Aptitude, however, goes beyond the technical, product, or soft skill abilities of an individual. Good mentors must also be good at mentoring. In order to become a good mentor, subject matter experts need to have their role clearly defined. Product experts must understand that showing a mentoree how to do something is not enough. Effective mentoring is similar to coaching. It becomes a two‐way dialog. Mentors must encourage and provide candid but constructive feedback in the same way a sports coach might help an athlete perfect a particular skill. To do so on the job with your product, expert mentors must allow the learner to perform specific tasks. In this way, the learning will become real and practical.
They also need to learn the tendencies experts have when conveying technical facts. They need to understand that they likely operate in the fourth level of competency and will need to remember what it was like to learn the material and go back to the third level of competency in order to teach. Refer to Chapter 3 for more information.
Mentors should also understand how the four principles of learner‐readiness apply to mentoring (see Chapter 4). If necessary, the mentor must help the new employee understand the value of the learning they are going to get (recognize the need). They must help the student take ownership and responsibility of their learning. A good mentor will relate the present learning to any experiences their mentoree may have had, and they will look for opportunities for the pupil to apply it as soon as possible.
A program leader could use the first part of this book to help mentors get a better understanding of how adults learn. Whatever you use, set the expectations and give the appropriate help to ensure success.
It is almost always a bad idea to force a subject matter expert into becoming a mentor. Most successful programs are volunteer programs. If the desire to be a mentor isn’t there, the likelihood of success is minimal.
Lack of desire may be due to several reasons. Some employees may feel threatened by such a program. Others may have had negative experiences that have created a bias against mentoring.
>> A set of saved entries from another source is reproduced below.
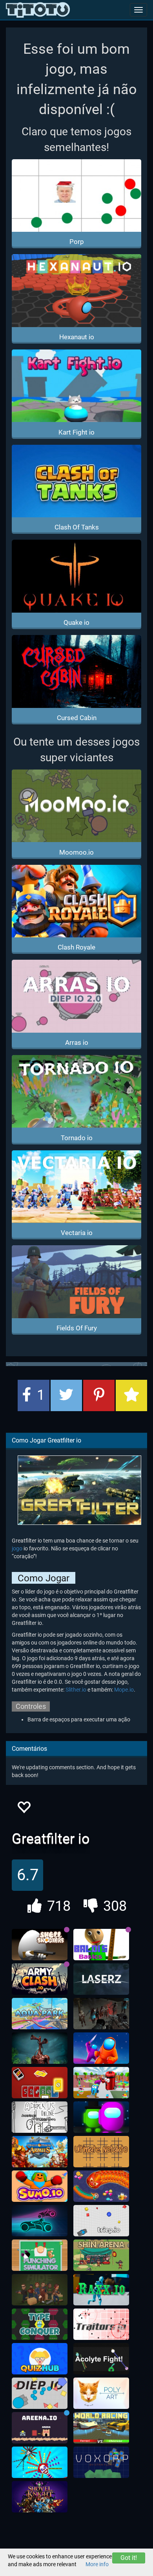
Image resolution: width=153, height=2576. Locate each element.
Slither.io (76, 1689)
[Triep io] (101, 2220)
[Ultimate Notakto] (101, 2151)
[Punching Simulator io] (39, 2255)
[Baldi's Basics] (101, 1944)
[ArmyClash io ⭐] (39, 1979)
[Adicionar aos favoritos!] (23, 1809)
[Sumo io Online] (39, 2186)
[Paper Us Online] (39, 2117)
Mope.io (124, 1689)
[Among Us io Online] (101, 2048)
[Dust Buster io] (101, 2082)
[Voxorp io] (101, 2462)
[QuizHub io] (39, 2358)
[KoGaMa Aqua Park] (39, 2013)
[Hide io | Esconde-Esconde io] (39, 2289)
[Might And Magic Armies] (39, 2151)
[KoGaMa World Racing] (101, 2427)
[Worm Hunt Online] (101, 2186)
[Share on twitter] (66, 1395)
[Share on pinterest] (99, 1395)
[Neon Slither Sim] (39, 2220)
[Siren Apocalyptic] (39, 2048)
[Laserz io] (101, 1979)
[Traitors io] (101, 2324)
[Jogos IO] (38, 10)
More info (97, 2564)
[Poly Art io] (101, 2393)
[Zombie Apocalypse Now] (101, 2013)
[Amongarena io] (101, 2117)
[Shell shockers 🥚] (39, 1944)
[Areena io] (39, 2427)
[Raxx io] (101, 2289)
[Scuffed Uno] (39, 2082)
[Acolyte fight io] (101, 2358)
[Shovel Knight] (39, 2496)
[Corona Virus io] (39, 2462)
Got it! (128, 2557)
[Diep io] (39, 2393)
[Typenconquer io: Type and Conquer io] (39, 2324)
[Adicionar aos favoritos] (131, 1395)
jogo (17, 1548)
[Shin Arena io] (101, 2255)
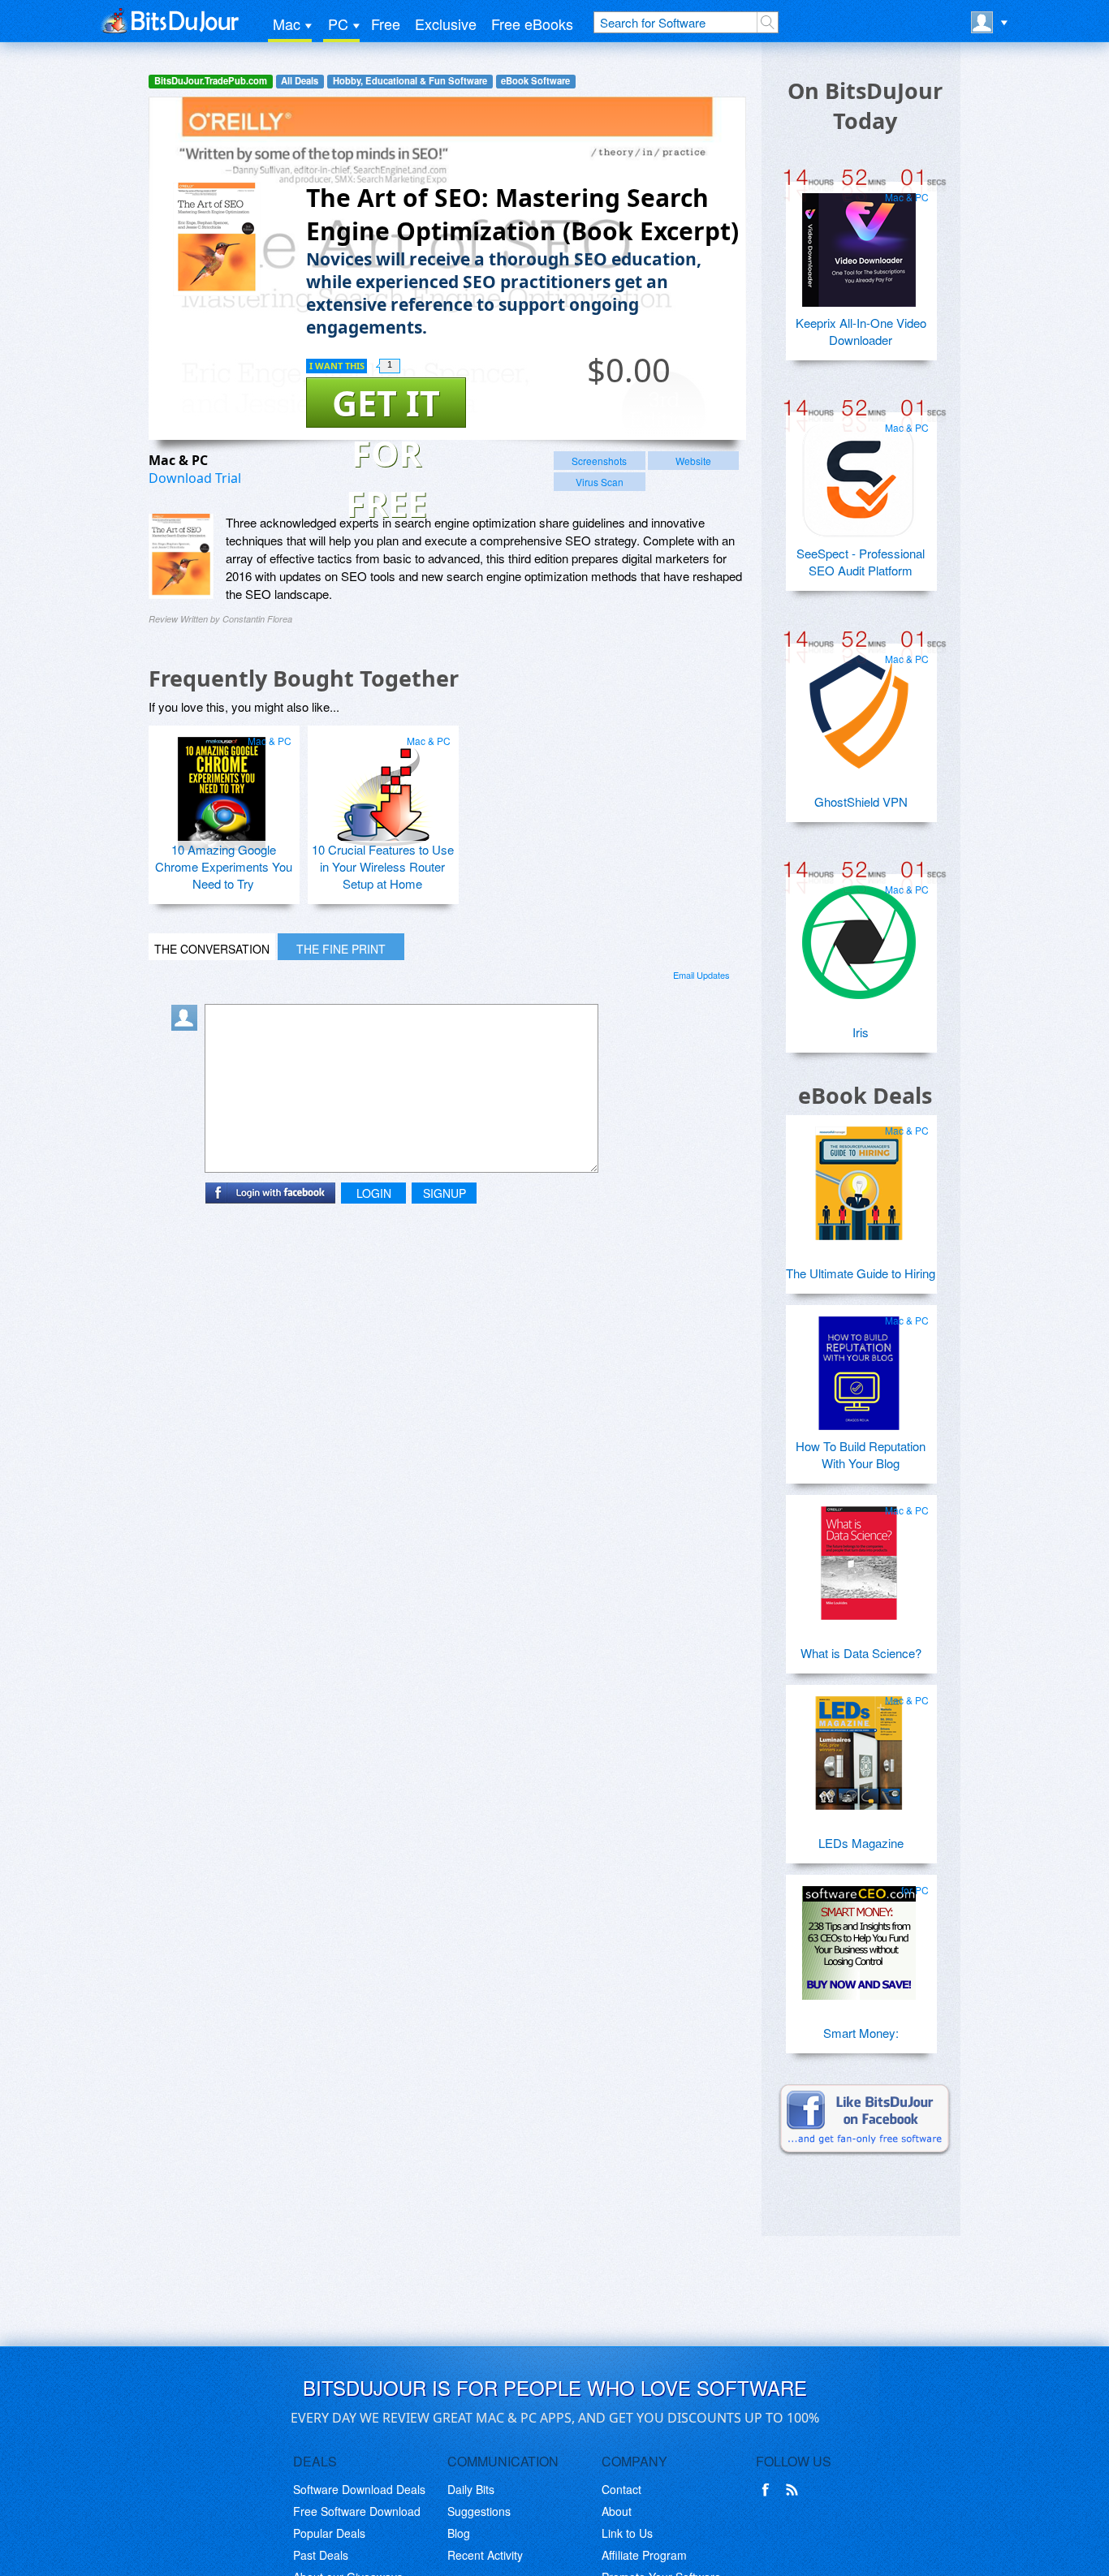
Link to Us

Still others may simply see it as a waste of time, forgetting the importance of experience in their own learning history.
Because these adverse attitudes may exist, it is important to address them before launching a program. If necessary, create incentives and reward good examples. Remove obstacles and reduce the workload of potential mentors, so that mentoring is not an extra burden they are not prepared to bear. Employees will change their attitudes if they understand the true value of the program for the mentor and if it is feasible for them to do so without feeling overworked.
Mentoring programs work because they allow adults to learn in the way that is the most natural and the most effective—by doing. It gives new employees an opportunity to slowly and informally absorb learning from a more experienced expert, one who may or may not be a great classroom teacher. It provides an excellent opportunity for knowledge to become practice and for lab experience to become real‐world experience.
To make the most of a mentoring program, get as many experts involved as possible. Pair new employees up with as many experienced employees as feasible. Provide the structure and support required for success and take notes of what works and what doesn’t. No two mentoring programs will look exactly alike. Industries, technologies, products, cultures (both corporate and regional), and many other factors will alter the precise way you use mentoring as a program. What doesn’t change is the value of allowing experience to create more experience. When that happens, it won’t be long before the new employee is the one doing the mentoring.
Mentoring can be rewarding to a seasoned expert and be valuable to a company, especially a technology company.